What It's Like Making Friends With Migraine
There is a saying, “There is safety in numbers,” and perhaps that is why I felt safer in my own skin once I developed friendships with people going through similar struggles as mine. Recently I found a support group at my yoga studio for those of us who suffer from chronic pain conditions, like migraine. Suddenly, I am not alone.
There are also many support groups for migraine pain sufferers offered in several states around the country, supported through the American Council for Headache Education (ACHE). If you are in need of support, there are people just like you who can offer that camaraderie you may be missing right now.
What a Support Group Can Do
You may be asking yourself, why seek out a support group for dealing with migraines? Well, first and foremost there is peace that comes from talking with someone who knows exactly how it feels to live a life interrupted.

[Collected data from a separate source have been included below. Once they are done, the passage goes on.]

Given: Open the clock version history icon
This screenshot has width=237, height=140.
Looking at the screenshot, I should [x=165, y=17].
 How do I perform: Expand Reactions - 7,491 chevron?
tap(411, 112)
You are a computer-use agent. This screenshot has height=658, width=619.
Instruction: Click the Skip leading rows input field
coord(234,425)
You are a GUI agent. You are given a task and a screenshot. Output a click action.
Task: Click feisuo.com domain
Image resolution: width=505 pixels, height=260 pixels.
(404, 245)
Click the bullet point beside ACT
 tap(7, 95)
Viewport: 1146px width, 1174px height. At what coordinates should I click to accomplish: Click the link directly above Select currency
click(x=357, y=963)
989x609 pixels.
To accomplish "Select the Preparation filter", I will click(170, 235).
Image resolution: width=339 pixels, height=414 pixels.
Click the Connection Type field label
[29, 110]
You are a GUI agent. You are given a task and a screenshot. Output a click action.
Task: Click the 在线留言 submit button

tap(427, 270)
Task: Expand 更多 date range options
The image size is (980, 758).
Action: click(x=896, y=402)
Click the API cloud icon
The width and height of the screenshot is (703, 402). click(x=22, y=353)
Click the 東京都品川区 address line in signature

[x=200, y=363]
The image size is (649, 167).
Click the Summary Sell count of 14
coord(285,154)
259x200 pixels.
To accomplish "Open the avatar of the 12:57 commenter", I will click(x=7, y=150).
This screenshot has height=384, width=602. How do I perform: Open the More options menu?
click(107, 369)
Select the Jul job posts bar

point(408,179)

The dreaded migraine attack is something I live in fear of, yet know will inevitably occur, disrupting my plans, my work, my passions — my life. There is no greater feeling than talking with someone that understands that.
I find this peace is lacking in other relationships I have already. My friends and the family members in my life live relatively healthy, normal lives without a chronic condition lurking around every corner, so they have no idea what I am talking about most of the time.
They can be judgmental about why I must cancel plans and why I seem less “happy” than they do on a daily basis. Meanwhile, I am thinking, “Walk a mile in my shoes.”
Sometimes I wish my friends could do this, if not for a mile than for just a few yards, in order for them to have some semblance of an idea of what I am going through. In fact, take that walk in bright sunlight and let me know how happy you feel!
Migraines can hit me without warning. I can be excited to be going to a friend’s barbeque and wake up that morning with my head pressurized and feeling ready to explode. There are just so many times my plans and life are disrupted that I feel overwhelmed and it’s hard to articulate what I am feeling, even to an old friend.
It is on this type of day when one of my healthy friends, one who never gets sick and can’t remember when she last had a bad headache, can give me a moment of pause as I try and make that connection I so desperately seek.
In fairness to her, she does not live with what I do and though she tries to offer a wealth of compassion, I feel a distance form as she listens to me tell her about what I am going through and why I must cancel our plans. She feels sympathy for my struggles, but she does not understand, not really.
By reaching out to a support group I have found others who are going through similar struggles and that has filled the void left by my some of my other friendships. Honestly, the more friends you have the better, and having ones who totally “get” your struggle is well-worth the effort of finding them.
Finding Friendships With Fellow Migraine Sufferers
My suggestion is, if you feel a disconnect with your regular circle of friends because of your migraines, expand your circle to include a few who either have migraines or deal with chronic pain. They will offer you support that connects with your emotions in a very genuine way.
Here are a few suggestions on how to find these friendships:
Join a Support Group
This can be on Facebook, or through the actual websites and blogs of other support groups for chronic pain. In most cases if you do a search on Facebook (just type migraine) in the search menu, a list of suggestions will appear.
These are people from all over the country and the world, but chances are there are a few that live near you. Even if they are not local, online friendships can offer amazing support.
Contact ACHE to Find Local Chapters
There are some across the country and they are often held at clinics or in hospital meeting rooms, and can be led by either a fellow migraine sufferer or even a nurse. It is mainly a way to connect and gain support, but it can lead to great friendships with local people.
Start a Migraine Support Group of Your Own
You can make a difference to others while supporting yourself by starting your own migraine pain group. Meet at a park or at the local coffee shop or public library. Keep it very casual and easy for others to attend.
Once you have a few people who enter into your circle of friends and understand your migraines, you will find that making plans with them is less stressful.
If you need to cancel, they totally understand. If you need encouragement, they are more likely to know what to say. These are friendships that can ease the loneliness that migraines can cause and in turn, you can make a difference to others who are also suffering and possibly in need of a friend — one just like you.